Methods: We pooled the results of genome-wide association studies from four prior studies of susceptibility to RHD undertaken across diverse populations in Africa (Black Africans, Admixed South Africans), Australia (Aboriginal Australians), South Asia (Northern Indians), Europe (UK Caucasians) and the Pacific region (Melanesians, Polynesians, Fijian Indians, Admixed Pacific Islanders). Cases had an echocardiographic diagnosis of RHD, except in the UK Biobank cohort where inclusion was based on a medical record diagnosis of mitral stenosis. Association statistics for variants present at minor allele frequency of 5% or more in any three populations from each population were combined using inverse-variance weighted fixed effects meta-analysis.

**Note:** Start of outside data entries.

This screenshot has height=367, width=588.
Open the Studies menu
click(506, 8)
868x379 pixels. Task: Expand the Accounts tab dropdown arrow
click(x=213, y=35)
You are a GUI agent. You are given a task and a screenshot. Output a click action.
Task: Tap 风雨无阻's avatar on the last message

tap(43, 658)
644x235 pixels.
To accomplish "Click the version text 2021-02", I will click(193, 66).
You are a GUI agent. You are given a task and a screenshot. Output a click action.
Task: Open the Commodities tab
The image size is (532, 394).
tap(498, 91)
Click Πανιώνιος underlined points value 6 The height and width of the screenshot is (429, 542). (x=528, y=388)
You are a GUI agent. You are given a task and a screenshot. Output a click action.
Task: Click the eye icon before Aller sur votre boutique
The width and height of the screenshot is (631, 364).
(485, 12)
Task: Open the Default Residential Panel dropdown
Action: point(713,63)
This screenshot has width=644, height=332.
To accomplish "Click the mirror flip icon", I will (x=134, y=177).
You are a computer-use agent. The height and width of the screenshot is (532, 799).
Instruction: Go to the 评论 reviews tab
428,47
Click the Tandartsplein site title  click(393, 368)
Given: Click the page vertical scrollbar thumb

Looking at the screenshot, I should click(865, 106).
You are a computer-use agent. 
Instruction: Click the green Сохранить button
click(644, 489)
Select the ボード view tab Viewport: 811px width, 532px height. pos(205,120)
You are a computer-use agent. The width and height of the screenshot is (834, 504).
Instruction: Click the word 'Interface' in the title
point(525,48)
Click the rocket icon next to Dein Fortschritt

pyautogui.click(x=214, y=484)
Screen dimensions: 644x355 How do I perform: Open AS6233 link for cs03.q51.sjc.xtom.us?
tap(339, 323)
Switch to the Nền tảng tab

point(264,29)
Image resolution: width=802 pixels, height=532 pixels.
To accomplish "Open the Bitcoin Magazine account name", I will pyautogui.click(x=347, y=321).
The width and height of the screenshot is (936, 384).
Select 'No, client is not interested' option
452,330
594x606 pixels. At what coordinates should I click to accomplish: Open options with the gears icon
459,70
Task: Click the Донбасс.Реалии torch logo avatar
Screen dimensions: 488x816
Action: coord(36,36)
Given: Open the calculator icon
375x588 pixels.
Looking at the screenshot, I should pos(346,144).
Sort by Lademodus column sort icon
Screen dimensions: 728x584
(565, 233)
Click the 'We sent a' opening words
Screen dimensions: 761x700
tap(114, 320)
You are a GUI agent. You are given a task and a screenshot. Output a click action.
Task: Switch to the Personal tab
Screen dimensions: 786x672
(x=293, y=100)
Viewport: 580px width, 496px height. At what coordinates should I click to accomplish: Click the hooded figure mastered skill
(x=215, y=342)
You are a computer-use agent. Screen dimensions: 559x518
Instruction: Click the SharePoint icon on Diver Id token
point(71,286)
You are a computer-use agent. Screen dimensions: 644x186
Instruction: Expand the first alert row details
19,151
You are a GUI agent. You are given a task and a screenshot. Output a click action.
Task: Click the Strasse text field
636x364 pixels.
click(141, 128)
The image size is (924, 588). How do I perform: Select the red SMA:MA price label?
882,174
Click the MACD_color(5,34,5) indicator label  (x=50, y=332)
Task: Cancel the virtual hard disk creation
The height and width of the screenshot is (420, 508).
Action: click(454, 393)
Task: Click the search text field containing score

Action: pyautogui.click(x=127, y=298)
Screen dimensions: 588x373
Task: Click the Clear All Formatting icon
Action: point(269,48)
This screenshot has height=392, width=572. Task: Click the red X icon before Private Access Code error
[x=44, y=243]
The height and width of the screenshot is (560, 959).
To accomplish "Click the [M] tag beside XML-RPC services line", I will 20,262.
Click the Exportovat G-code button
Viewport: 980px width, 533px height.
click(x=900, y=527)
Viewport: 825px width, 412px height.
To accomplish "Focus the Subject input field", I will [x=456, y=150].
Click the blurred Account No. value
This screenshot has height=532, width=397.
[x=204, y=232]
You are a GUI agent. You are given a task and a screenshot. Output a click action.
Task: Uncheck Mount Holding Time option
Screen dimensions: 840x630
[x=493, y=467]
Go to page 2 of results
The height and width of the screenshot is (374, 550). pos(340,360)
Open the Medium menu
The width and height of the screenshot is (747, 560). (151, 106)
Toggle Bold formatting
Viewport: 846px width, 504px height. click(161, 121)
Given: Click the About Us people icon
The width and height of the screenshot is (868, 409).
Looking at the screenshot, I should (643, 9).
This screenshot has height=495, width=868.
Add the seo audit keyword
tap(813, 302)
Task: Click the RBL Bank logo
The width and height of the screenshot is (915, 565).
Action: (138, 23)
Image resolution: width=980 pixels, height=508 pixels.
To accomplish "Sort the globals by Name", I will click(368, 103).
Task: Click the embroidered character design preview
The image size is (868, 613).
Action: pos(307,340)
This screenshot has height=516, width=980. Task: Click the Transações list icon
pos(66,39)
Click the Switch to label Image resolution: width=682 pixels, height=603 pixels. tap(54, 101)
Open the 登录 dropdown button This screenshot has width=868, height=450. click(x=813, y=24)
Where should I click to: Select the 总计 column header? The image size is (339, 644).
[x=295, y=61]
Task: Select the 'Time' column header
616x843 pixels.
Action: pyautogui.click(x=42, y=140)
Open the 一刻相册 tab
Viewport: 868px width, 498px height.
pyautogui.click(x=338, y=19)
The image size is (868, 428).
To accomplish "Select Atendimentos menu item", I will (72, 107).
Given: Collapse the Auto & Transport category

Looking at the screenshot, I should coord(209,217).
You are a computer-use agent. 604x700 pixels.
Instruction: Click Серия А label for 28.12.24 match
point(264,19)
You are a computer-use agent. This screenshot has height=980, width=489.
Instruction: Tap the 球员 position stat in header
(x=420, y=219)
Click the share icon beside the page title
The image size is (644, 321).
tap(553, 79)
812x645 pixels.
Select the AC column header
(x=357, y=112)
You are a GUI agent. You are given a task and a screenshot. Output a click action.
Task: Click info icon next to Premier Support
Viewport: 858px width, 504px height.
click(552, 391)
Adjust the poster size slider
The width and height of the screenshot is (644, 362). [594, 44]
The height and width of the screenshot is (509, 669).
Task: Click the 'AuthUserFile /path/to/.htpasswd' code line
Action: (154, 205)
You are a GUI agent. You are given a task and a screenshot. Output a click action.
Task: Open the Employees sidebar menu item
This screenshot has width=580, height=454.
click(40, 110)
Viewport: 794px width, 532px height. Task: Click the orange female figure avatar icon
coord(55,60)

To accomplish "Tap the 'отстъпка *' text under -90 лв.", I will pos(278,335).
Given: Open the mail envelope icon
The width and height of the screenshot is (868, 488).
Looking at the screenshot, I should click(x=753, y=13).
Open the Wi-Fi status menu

Results: We combined association statistics from more than 11 million variants derived from a total of 4284 cases and 7160 controls. Two regions reached our threshold for genome-wide significance (p<5x10-8): the complement factor H region on chromosome 1 (rs10489456, OR, 1.29, p= 1.7x10-12) and the immunoglobulin heavy chain locus on chromosome 14 (rs11846409, OR 1.23, p=9.4x10-10). In addition, the strongest signal within the major histocompatibility locus on chromosome 6 mapped to the class III region, neighbouring genes for complement factor 4 and complement factor B (rs389512, p=7.0x10-7).
Conclusions: Large-scale unbiased assessment of host genetic susceptibility indicate dysregulation of the complement system is a key feature of RHD pathogenesis. This provides an invaluable new therapeutic target, potentially accessible through drug repurposing.